### WORK TO BE COMPLETED
Since only a count is wanted, work out how many lines in the material below contain the word "pixels" and return that number.

### SOURCE RECORDS
:::::
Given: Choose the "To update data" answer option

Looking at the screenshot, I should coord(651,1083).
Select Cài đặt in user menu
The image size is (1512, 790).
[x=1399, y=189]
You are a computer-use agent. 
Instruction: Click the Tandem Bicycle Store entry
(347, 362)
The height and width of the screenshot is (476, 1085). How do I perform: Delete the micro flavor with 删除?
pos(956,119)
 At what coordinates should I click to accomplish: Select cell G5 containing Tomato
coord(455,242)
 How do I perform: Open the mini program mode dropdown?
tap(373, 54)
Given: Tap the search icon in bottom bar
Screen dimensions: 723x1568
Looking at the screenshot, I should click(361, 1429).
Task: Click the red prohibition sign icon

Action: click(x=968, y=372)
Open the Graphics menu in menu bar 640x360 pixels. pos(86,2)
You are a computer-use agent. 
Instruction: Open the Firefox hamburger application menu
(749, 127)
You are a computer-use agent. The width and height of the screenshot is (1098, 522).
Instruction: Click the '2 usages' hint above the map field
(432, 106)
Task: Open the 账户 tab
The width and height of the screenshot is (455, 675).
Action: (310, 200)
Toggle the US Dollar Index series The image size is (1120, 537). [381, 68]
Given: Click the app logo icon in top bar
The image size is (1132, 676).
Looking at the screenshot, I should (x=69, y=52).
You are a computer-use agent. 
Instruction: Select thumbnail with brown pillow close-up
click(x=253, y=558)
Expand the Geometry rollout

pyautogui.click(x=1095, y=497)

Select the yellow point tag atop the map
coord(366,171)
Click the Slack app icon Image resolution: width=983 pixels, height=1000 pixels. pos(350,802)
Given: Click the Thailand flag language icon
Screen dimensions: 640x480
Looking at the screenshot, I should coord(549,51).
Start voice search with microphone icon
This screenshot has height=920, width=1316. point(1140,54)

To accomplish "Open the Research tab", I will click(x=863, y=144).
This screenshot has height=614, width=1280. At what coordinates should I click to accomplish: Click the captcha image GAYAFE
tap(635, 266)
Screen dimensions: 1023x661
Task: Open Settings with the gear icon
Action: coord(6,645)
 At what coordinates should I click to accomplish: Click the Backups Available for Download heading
:::::
### RESPONSE TO THE EXERCISE
2